05/07/2018 03:17Lu 2965 foisImprimer l’article
Ce jeudi soir, Marie-Claude Barnay préside le dernier communautaire avant la trêve estivale. Avant ce rendez-vous, la Présidente du Grand Autunois-Morvan a répondu aux questions d'Autun Infos. L'occasion pour elle de revenir sur sa première année à la tête de l'intercommunalité, de parler des relations avec la Ville d'Autun, d'évoquer le dossier du Centre Nautique et des futures économies de fonctionnement de la com-com. Un entretien riche.
Autun Infos : Cela fait un an que vous avez été élue présidente de la Communauté de Communes du Grand Autunois-Morvan. Quel regard portez-vous sur cette première année d’exercice ?
C’est une année intense avec beaucoup de projets qui ont été lancés et qui voient le jour auxquels il faut associer de nouvelles prises de compétences, tels que le GEMAPI. Il a fallu aussi gérer la fin de la semaine des quatre jours et demi et le retour à quatre jours. Sans oublier tous les gros dossiers que nous portons : fin des travaux de la bibliothèque-multimédia, Très Haut Débit, lancement de l’abattoir, création de la maison de santé à Etang-sur-Arroux que nous avons repris en direct, la création de la micro-crèche à Couches, mais également le lancement des marchés pour l’effacement des barrages de Saint-Andoche et du Ternin. Tous ces projets d’investissement concomitants ont tendu le budget, avec une baisse des dotations. Je défends une Communauté de Communes constructive et rassembleuse. Elle est là pour porter des projets entre communes et des projets structurants sur le territoire.
 
N’est-il pas trop difficile de diriger une grande intercommunalité comme celle-ci, être conseillère départementale et maire d’une commune ?
Non car à La Grande-Verrière, j’ai des adjoints très présents et des élus très engagés à mes côtés. Il n’ y a pas de problèmes là-dessus.
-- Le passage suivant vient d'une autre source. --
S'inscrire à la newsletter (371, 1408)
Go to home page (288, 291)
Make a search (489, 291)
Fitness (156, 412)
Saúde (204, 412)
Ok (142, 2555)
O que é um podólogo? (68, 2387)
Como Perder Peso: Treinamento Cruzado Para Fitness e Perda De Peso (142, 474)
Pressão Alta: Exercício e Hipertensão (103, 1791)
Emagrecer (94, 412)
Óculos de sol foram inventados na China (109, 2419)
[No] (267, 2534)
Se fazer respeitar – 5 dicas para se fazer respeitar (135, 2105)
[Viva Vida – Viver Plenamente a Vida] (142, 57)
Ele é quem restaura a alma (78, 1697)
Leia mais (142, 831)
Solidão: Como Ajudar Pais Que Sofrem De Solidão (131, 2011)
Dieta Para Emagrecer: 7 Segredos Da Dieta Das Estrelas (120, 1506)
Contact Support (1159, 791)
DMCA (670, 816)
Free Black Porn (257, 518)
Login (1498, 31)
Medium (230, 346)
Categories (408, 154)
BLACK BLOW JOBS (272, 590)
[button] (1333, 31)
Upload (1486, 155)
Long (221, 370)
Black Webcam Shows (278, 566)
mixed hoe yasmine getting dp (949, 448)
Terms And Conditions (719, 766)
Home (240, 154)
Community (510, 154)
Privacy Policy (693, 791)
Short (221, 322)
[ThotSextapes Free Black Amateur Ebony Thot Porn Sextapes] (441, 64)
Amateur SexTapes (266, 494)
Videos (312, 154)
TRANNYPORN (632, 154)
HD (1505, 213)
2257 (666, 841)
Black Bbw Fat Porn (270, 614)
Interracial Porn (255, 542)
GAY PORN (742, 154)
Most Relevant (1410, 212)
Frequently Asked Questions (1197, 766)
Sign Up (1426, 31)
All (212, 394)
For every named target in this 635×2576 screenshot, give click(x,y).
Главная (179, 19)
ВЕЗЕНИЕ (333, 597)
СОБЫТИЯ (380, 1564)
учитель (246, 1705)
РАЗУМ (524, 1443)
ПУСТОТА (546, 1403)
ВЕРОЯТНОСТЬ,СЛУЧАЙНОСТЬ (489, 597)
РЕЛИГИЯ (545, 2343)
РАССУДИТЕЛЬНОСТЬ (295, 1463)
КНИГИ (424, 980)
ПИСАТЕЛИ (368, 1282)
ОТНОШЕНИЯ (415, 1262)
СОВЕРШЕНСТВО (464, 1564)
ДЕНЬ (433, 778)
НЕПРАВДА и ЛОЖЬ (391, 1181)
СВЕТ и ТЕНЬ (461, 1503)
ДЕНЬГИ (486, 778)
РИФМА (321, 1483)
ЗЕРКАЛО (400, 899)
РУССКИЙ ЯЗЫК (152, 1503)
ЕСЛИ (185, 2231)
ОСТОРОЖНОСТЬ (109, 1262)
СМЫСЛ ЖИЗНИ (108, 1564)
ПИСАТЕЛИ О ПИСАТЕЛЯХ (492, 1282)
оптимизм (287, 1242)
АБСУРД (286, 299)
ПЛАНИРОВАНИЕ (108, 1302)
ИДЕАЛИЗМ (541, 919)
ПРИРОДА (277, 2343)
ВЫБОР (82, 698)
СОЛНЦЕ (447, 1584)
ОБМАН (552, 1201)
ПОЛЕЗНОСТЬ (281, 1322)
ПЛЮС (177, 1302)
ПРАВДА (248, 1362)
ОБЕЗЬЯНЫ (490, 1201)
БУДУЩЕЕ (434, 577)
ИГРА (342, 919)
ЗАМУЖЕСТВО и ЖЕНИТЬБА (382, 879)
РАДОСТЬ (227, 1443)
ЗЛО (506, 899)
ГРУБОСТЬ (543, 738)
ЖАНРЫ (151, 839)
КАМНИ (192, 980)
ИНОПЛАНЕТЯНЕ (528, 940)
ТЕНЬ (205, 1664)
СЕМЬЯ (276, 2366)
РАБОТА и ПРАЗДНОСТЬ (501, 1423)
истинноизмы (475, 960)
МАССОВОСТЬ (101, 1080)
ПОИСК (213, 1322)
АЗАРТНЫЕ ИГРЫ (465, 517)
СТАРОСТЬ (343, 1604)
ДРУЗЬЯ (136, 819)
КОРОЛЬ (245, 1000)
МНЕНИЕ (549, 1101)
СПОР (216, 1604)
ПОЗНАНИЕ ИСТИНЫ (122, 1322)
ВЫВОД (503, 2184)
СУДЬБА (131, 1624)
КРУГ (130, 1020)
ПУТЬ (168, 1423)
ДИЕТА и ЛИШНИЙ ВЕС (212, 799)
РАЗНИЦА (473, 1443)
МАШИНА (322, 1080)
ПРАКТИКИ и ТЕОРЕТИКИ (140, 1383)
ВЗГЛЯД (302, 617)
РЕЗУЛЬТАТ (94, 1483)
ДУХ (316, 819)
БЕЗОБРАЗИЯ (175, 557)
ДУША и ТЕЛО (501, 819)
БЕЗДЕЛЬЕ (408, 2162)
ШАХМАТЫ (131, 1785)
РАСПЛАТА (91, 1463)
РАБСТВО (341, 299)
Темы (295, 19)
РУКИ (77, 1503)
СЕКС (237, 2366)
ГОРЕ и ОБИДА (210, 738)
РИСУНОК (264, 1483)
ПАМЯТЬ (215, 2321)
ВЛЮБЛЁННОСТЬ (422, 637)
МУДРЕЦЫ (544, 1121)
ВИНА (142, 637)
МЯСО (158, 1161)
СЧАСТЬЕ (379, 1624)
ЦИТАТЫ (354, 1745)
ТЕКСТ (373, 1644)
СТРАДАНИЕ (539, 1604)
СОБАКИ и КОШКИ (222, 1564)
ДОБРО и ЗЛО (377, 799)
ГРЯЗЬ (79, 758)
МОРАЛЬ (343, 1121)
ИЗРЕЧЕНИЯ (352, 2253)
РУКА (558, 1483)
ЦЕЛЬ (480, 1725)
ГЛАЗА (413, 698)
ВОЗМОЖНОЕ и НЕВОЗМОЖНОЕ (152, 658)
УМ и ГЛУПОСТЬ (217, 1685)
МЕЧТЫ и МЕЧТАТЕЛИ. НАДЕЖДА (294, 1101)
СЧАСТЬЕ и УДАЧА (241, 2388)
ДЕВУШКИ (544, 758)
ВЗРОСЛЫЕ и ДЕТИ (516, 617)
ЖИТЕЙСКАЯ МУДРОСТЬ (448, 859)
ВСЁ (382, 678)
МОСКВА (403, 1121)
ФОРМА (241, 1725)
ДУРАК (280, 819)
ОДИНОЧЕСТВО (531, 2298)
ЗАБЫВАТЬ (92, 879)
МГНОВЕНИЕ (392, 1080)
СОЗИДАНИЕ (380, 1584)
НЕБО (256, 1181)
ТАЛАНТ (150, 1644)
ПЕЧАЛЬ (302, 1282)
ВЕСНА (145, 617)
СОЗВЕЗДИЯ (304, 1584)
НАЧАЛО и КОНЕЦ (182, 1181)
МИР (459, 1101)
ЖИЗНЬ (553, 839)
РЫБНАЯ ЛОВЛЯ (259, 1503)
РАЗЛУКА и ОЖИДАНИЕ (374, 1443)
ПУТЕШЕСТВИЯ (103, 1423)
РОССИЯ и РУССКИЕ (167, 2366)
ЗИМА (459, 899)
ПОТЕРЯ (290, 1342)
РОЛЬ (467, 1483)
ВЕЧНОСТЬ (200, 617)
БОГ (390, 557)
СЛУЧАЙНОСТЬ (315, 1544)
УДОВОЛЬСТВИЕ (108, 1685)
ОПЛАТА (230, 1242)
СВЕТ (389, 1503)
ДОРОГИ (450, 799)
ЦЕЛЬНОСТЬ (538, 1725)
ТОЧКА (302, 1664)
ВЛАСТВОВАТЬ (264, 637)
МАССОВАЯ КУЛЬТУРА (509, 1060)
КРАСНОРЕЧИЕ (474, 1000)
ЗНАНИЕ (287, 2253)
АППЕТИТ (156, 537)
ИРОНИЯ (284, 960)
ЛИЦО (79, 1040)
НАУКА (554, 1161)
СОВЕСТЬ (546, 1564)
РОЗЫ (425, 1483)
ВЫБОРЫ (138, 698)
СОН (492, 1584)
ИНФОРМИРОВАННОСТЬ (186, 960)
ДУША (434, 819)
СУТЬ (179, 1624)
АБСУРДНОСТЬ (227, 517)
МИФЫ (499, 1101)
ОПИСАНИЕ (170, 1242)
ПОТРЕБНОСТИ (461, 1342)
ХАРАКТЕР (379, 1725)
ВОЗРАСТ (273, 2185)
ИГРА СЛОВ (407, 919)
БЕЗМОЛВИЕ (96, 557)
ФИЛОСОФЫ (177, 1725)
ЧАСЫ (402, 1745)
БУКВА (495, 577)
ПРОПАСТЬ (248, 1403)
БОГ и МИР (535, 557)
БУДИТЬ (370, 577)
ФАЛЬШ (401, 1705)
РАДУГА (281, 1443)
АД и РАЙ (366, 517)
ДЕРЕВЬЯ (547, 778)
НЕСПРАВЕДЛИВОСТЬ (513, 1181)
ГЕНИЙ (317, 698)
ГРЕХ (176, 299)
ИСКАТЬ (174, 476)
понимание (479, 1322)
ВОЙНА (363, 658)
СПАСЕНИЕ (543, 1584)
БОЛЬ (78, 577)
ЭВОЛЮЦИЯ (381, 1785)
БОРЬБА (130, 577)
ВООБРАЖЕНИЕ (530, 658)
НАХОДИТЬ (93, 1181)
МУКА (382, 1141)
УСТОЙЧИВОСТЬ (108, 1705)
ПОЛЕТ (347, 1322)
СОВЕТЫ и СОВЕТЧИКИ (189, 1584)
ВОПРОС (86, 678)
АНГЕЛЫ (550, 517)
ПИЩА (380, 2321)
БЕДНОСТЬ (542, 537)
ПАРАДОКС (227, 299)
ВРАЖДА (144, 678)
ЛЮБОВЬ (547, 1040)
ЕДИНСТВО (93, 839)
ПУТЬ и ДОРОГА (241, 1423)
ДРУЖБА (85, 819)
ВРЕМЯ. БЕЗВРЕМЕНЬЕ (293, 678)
Au Conseil Départemental, notre binôme avec Christian Gillot fonctionne particulièrement bien. J’arrive très bien à gérer sachant que le principal de mon temps est consacré à la communauté de communes. C’est qui est logique. Quand tu est président d’un grand EPCI (Etablissement Public de Coopération Intercommunale), ce n’est pas la même la même chose que maire d’un commune de 563 habitants au recensement du 1er janvier 2017.
 
Cette année a été marquée par un refroidissement des relations entre la Ville d’Autun et le Grand Autunois-Morvan. Qu’est ce qui pêche dans ses relations ?
Personnellement, je suis pour que la que la Ville centre et le Grand Autunois-Morvan, comme l’ensemble des communes, travaillent dans l’intérêt du territoire et portent les projets structurants pour ce dernier. D’ailleurs, c’est le cas puisqu’il y a la bibliothèque-multimédia, porté par la communauté de communes, l’abattoir qui est sur le territoire de la commune d’Autun. Il y a le lancement de l’opération Coeur de Ville. On porte les actions ensemble pour l’intérêt des habitants et de tout le territoire.  Je ne comprend pas pourquoi la Ville d’Autun joue la défiance vis-à-vis de la communauté de communes, car on a agrandit ce territoire ensemble dans l’intérêt de la ville et des autres communes. La Ville d’Autun a besoin du Grand Autunois-Morvan et les autres communes aussi.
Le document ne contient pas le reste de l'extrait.